L’emploi des pilotes fragilisé par la guerre au Moyen-Orient
Les dernières données de trafic passagers avant la guerre au Moyen-Orient, dans les aéroports européens a progressé de +4,6 % en janvier 2026, selon les données d’ACI Europe.
Cette reprise reste cependant contrastée : les marchés hors Union européenne ont tiré la croissance (+8,8 %), tandis que la zone « UE+ » (Union européenne, Royaume-Uni, Norvège, Suisse, Islande) progresse plus modestement (+3,6 %).

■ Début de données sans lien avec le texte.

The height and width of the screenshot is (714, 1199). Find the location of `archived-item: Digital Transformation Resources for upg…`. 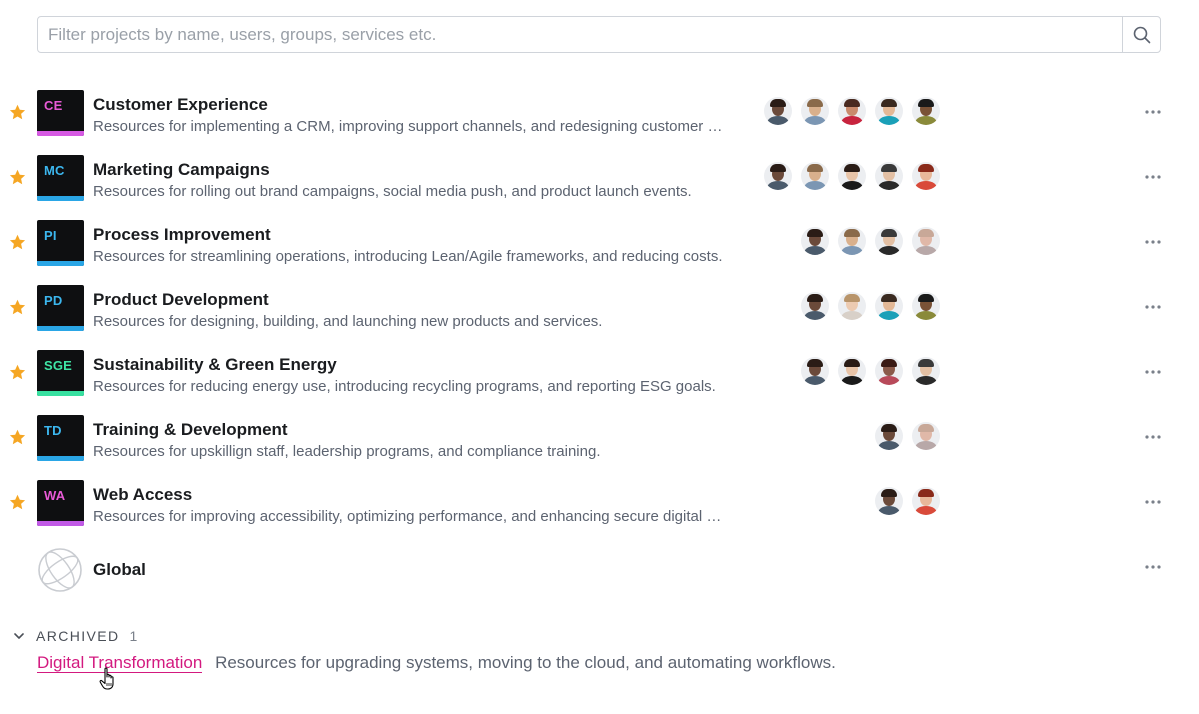

archived-item: Digital Transformation Resources for upg… is located at coordinates (436, 663).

Les Pays-Bas (-7,3%), l’Italie (+4,1%), l’Allemagne (+3,5%), l’Espagne (+2,6%), la France (+2,1%) et le Royaume-Uni (+2%).
Les performances varient fortement selon les pays : L’aéroport d’Istanbul (SAW, +14,3%), devient ainsi la première plateforme européenne en nombre de passagers, devant Londres-Heathrow.

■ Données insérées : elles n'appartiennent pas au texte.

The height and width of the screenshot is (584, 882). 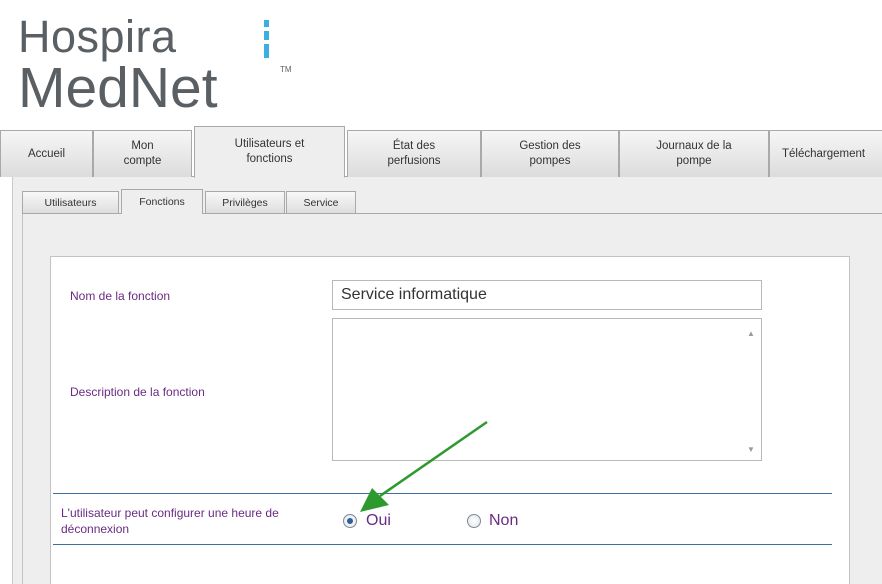 I want to click on tab-telechargement: Téléchargement, so click(x=826, y=154).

Malgré ce redémarrage encourageant, ACI Europe souligne que le conflit au Moyen-Orient pourrait rapidement peser sur les perspectives de trafic et sur la connectivité entre l’Europe et l’Asie.
L'analyse de l'APNA:
La croissance du trafic dans l’Union européenne atteint +3,6 % en 2025.

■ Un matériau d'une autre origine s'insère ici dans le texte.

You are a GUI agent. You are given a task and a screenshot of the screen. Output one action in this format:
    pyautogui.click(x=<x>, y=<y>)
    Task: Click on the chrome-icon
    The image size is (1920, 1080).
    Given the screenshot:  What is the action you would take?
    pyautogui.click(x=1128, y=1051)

Rapportée à une population d’environ 50 000 pilotes dans l’Union européenne – et près de 60 000 si l’on inclut l’Europe élargie avec la Turquie – cette progression représente environ 1 800 pilotes supplémentaires par an en liés à la croissance du trafic.
À cela s’ajoute le renouvellement naturel des carrières. Avec une durée moyenne d’activité d’environ 30 ans, le remplacement représente près de 1 700 pilotes par an pour 50 000 pilotes. Avant la guerre au Moyen-Orient, le besoin total du marché se situait donc autour de 3500 recrutements annuels, cohérent avec les perspectives de croissance de 2,5% à 3,5% établies par Eurocontrol avant le conflit avec l’Iran.
Toutefois, le conflit déclenché la semaine dernière au Moyen-Orient bouleverse les prévisions de trafic et rend les perspectives très incertaines.
Le retour possible en Europe de pilotes expatriés dans les compagnies du Golfe pourrait également accentuer la saturation du marché de l’emploi en Europe.
Dans tous les cas, le volume d’embauche était et restera largement inférieur à la production des écoles de pilotage européennes, estimée autour de 9 000 nouveaux pilotes par an.
La pénurie de pilotes, souvent évoquée par les écoles de pilotage, n’a en réalité jamais existé et pourrait devenir potentiellement une crise de l’emploi des pilotes.